#### Quoted text:

Saturday, 20 September 2014

The Puzzling Problem of the Pistorius Plea

A blog post by Felicity Gerry QC has today left me thinking again about the verdict in the Oscar Pistorius trial.  I need to disclaim at the very start that I saw very, very little of the actual trial and thus did not have the evidence in front of me that was placed in front of the judge.  However, given the provocative title of Ms. Gerry's post, 'The Oscar Pistorius verdict: was it a miscarriage of justice?', I was slightly surprised at her conclusion that
"justice was done and seen to be done. It may or may not be the truth, but on the available evidence, the important standard of proving serious criminal charges beyond a reasonable doubt was maintained."

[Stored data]
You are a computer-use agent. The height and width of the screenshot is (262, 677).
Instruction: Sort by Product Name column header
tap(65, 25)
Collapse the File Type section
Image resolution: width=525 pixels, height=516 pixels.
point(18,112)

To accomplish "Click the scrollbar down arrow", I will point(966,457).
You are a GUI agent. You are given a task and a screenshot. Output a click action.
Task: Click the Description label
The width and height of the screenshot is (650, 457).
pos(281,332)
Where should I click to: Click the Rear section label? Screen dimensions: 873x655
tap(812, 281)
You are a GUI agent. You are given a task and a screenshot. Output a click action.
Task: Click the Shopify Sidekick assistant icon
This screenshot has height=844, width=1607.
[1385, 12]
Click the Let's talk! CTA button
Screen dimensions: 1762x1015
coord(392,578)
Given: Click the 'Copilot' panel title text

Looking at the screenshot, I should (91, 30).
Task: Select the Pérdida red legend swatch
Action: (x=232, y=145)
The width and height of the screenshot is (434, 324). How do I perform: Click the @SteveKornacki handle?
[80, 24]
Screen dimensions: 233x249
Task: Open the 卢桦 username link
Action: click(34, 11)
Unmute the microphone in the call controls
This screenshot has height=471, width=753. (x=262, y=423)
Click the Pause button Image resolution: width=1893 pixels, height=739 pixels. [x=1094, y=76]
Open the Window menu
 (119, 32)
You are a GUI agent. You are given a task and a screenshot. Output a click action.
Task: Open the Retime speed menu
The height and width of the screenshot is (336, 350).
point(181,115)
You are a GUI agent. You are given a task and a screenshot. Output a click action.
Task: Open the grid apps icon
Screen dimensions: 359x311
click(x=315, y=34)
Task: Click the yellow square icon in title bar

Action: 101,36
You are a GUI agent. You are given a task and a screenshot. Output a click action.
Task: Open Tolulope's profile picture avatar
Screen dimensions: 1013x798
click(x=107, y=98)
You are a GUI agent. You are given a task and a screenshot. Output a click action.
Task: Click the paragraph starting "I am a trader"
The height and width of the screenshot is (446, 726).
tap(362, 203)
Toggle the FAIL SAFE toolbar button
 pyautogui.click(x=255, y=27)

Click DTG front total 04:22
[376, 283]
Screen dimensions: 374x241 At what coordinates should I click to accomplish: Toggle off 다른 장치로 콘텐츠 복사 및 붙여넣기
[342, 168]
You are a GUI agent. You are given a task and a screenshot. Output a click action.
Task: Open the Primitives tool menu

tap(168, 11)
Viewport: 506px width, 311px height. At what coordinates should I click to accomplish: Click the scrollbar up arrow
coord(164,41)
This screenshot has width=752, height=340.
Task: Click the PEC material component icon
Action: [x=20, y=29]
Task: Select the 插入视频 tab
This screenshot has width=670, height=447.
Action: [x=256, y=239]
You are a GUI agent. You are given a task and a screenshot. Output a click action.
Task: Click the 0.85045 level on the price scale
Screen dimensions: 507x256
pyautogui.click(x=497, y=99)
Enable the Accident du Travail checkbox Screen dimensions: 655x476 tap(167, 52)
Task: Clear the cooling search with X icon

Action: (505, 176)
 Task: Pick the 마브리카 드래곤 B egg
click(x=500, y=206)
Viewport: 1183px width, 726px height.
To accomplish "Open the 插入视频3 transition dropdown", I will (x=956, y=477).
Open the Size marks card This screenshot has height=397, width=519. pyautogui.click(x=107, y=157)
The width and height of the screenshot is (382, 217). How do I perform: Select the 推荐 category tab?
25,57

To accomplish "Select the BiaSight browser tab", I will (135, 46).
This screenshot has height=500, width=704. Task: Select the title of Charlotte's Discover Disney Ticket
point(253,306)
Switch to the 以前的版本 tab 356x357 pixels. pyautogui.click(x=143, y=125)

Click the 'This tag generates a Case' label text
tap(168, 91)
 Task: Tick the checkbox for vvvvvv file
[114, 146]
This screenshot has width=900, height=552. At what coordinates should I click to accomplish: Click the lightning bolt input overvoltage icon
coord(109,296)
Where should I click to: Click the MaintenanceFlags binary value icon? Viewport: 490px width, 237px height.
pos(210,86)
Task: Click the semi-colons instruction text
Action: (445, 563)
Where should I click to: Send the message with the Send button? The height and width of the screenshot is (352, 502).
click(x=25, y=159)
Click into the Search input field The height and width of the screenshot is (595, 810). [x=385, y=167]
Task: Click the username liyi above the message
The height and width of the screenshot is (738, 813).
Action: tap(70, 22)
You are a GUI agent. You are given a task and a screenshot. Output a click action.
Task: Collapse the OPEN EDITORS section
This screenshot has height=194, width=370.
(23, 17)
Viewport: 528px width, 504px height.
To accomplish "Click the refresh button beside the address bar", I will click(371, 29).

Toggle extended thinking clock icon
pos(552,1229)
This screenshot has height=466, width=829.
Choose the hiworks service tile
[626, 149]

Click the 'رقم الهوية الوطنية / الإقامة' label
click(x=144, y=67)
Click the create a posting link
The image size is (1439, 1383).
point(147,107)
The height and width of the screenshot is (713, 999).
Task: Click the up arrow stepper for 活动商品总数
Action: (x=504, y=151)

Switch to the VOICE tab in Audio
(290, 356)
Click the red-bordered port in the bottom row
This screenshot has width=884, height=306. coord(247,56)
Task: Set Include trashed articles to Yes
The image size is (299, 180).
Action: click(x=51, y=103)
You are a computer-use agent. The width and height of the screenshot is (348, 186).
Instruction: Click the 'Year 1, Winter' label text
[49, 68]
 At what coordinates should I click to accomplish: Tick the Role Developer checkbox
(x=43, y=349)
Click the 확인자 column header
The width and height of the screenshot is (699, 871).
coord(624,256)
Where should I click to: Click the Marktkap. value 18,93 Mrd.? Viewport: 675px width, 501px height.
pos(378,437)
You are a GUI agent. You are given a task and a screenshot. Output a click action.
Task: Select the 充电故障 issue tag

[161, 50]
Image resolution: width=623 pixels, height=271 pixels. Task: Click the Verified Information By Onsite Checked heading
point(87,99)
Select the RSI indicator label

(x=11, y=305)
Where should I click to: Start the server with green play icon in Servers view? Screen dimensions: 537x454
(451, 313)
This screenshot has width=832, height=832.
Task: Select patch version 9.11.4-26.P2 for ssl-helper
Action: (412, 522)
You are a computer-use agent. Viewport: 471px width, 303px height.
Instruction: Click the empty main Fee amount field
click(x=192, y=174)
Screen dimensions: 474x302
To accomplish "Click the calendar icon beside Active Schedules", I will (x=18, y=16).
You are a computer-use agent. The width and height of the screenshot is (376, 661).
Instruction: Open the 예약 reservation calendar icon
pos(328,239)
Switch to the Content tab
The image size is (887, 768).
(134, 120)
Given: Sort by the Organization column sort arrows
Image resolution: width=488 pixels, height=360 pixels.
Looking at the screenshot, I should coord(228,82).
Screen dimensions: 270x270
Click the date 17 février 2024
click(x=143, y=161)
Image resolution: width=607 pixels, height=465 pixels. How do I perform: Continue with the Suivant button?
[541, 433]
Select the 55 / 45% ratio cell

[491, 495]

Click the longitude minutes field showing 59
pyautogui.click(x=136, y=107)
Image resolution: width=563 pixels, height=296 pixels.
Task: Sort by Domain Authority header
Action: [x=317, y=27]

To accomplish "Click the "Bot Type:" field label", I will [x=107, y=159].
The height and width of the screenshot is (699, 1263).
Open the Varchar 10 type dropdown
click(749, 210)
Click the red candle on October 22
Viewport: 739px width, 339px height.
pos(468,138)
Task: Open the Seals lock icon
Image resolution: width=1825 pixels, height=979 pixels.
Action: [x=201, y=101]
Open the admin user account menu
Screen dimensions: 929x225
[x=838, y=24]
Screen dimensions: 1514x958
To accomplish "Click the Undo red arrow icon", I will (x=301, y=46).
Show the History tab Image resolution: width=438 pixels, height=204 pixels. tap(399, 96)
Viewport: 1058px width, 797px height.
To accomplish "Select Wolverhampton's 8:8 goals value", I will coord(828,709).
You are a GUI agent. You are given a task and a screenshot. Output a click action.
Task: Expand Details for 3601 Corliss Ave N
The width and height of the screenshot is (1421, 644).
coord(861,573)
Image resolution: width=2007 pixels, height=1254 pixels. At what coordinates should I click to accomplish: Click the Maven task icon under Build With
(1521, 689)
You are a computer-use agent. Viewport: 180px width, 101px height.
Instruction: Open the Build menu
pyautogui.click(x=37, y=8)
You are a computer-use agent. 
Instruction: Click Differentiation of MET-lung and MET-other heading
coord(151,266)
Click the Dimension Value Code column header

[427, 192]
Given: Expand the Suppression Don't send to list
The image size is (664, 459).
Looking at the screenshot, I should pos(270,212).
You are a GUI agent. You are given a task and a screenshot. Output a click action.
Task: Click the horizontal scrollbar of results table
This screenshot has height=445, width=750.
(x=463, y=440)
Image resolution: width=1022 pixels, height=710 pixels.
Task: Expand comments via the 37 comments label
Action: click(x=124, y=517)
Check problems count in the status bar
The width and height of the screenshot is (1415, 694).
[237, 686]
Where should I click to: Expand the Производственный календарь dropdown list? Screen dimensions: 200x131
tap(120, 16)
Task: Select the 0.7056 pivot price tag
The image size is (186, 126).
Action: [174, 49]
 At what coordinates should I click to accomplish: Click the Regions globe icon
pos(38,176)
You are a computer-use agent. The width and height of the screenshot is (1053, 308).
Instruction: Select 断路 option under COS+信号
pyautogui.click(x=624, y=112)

#### Problems to work on:
1 > Answer these questions about the Pistorius blog post:
(a) On what date was the Pistorius blog post written?
(b) Whose blog post led the writer to think again about the verdict?
(c) According to Ms. Gerry's conclusion, what important standard was maintained?
2 > Pick up the Pistorius blog post after Ms. Gerry's quoted conclusion and carry it on for a paragraph or two.
None of this material is needed.

#### Replies:
1 >
(a) Saturday, 20 September 2014.
(b) Felicity Gerry QC's.
(c) The standard of proving serious criminal charges beyond a reasonable doubt.

2 >
What puzzles me about the verdict is an issue that I highlighted back in April,  which is that the Pistorius defence boiled down to something along the lines of "I killed Reeva when I accidentally fired through the toilet door thinking there was an intruder behind it."  From what I have seen and read, in her verdict Judge Masipa has not adequately dealt with the issue of transferred malice, and the blurring of what were essentially two separate defences offered by Pistorius: 1) That he acted in putative self-defence (which would require an assessment of whether it was reasonable under the circumstances as he perceived them for Pistorius to think that the force he used to avert the perceived threat was reasonable); or 2) He fired the gun accidentally.

This problem with the verdict has been highlighted by a number of South African legal scholars, and put very clearly by Pierre de Vos, of the Constitutionally Speaking blog, when he wrote:
The state can only prove intention via the concept of dolus eventualis [indirect intention/transferred malice] where the state can prove that while Pistorius might not have meant to kill the victim (Reeva Steenkamp or the putative intruder), he nevertheless foresaw the possibility and nevertheless proceeded with his actions (in legal terms he nevertheless reconciled himself to this possibility and went ahead).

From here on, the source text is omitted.